At the end of March I received some unfortunate news that many have been receiving lately - the company downsized and eliminated my position. This kind of took me by surprise since I was always under the impression that things were OK, that our company was ahead of the curve on this (they let go some people over the summer as well). But I understand it's hard to avoid pressures that not even FAANG companies are insulated from. The silver lining in this? I have 45+ more hours per week to do whatever I please with. Time that cannot be bought anywhere else.
After nearly 7 years of working I realized that I might not get this same opportunity again. So, earlier this month I began writing some apps again. I conceived of, implemented, and deployed 3 apps so far. One per week. They range in complexity from being a simple static site with some vanilla JS/CSS to having a frontend + backend with a sqlite database. It seems like an efficient pace, and assuming I have no idea what idea is good/will succeed, I won't lose too much time on any one project. I have some access to A.I. now which I'm experimenting with and seems to be adding some value to my development. I'm finding that chatGPT is actually a nice programming assistant that definitely cannot do everything I can do. But it can answer my questions pretty well and has only hallucinated badly once (imaginary imports and functions).

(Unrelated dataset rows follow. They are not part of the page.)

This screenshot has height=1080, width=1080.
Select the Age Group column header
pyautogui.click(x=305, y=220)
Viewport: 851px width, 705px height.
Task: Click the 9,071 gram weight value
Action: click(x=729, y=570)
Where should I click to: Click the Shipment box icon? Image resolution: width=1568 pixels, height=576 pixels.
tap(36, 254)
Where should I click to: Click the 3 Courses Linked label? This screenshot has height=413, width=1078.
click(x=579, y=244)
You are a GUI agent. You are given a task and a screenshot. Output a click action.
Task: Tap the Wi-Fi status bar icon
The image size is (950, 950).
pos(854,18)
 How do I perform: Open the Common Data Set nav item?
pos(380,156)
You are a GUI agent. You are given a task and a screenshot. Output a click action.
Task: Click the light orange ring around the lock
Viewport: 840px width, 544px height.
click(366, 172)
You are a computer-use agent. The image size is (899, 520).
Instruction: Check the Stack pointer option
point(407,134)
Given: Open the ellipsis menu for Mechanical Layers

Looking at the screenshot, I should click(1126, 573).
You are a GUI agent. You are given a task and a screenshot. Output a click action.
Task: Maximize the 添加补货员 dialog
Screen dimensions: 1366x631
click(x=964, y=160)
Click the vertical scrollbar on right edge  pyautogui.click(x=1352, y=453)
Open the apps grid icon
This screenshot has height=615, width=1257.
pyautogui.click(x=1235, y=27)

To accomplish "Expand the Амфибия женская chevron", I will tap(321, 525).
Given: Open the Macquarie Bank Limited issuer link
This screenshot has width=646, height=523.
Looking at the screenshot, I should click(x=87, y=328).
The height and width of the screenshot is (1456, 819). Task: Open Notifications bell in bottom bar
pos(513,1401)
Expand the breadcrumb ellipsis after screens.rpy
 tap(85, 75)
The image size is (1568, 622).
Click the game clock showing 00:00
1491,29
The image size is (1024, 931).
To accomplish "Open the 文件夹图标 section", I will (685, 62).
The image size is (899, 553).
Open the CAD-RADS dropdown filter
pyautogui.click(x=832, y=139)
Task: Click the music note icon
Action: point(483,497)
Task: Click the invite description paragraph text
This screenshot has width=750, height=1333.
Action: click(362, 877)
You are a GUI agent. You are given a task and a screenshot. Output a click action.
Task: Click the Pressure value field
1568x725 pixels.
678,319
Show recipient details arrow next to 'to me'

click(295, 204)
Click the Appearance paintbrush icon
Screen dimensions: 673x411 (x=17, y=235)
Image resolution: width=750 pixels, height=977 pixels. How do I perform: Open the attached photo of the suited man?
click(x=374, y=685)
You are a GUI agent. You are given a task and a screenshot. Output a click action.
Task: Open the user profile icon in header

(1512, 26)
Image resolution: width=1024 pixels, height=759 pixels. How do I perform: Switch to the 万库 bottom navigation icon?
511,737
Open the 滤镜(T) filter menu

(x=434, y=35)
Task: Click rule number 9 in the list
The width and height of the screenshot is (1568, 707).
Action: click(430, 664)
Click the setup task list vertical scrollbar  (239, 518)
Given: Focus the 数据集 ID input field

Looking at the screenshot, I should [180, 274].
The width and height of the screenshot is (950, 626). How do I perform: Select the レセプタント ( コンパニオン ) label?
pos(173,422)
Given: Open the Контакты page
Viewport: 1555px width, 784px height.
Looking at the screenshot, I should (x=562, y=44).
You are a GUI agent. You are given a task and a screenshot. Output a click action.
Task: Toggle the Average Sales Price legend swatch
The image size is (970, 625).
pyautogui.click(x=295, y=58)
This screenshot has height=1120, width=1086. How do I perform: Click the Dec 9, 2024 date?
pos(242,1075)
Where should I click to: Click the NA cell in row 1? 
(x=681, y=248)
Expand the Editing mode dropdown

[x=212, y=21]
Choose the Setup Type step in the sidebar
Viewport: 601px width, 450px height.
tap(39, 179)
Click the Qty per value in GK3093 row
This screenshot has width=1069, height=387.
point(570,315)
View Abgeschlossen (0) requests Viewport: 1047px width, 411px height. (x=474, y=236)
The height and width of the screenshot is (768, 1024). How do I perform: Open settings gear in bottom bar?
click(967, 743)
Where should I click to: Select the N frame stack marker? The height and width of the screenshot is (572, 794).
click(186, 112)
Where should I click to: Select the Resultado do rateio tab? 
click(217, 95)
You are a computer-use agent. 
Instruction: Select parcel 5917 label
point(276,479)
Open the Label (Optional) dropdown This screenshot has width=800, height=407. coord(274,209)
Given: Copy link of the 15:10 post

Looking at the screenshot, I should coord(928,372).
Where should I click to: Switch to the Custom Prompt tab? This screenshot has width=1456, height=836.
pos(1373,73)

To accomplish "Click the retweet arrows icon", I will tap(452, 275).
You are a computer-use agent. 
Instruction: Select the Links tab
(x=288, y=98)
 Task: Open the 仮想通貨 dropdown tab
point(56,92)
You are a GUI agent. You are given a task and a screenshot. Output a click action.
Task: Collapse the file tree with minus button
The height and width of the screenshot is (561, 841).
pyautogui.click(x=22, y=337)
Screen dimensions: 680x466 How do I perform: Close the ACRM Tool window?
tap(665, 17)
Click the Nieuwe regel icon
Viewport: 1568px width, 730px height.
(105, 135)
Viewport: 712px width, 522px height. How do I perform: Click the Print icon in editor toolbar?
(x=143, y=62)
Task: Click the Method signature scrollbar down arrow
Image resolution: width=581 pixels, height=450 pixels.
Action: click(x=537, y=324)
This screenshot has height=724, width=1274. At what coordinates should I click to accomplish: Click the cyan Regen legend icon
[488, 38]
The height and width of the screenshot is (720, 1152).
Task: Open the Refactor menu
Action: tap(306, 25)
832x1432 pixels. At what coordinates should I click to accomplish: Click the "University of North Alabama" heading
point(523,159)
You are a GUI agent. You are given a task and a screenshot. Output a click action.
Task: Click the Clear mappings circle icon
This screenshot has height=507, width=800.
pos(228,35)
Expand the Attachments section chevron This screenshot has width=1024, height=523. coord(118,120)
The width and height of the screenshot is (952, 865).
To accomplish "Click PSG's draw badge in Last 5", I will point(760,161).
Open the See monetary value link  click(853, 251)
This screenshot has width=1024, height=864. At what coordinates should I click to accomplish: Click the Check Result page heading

What will the next generation of apps based on A.I. look like? I think it's already clear that information retrieval is a huge success - I'm testing the limits of this and how much of an "expert" a language model can be. Initial results are impressive but flawed. Hallucination was again a big problem. Each version is improving so much that I'm confident the issue won't be nearly as much of a problem in the future. Mechanisms/workarounds for this already exist - simply tell the agent it is wrong and it attempts to correct its answer. But for a model to be used in production in a broad range of industries, hallucinations are unacceptable. Imagine if it started giving you fake news and facts, dubious medical advice, buggy code... That could give rise to a whole new class of lawsuits.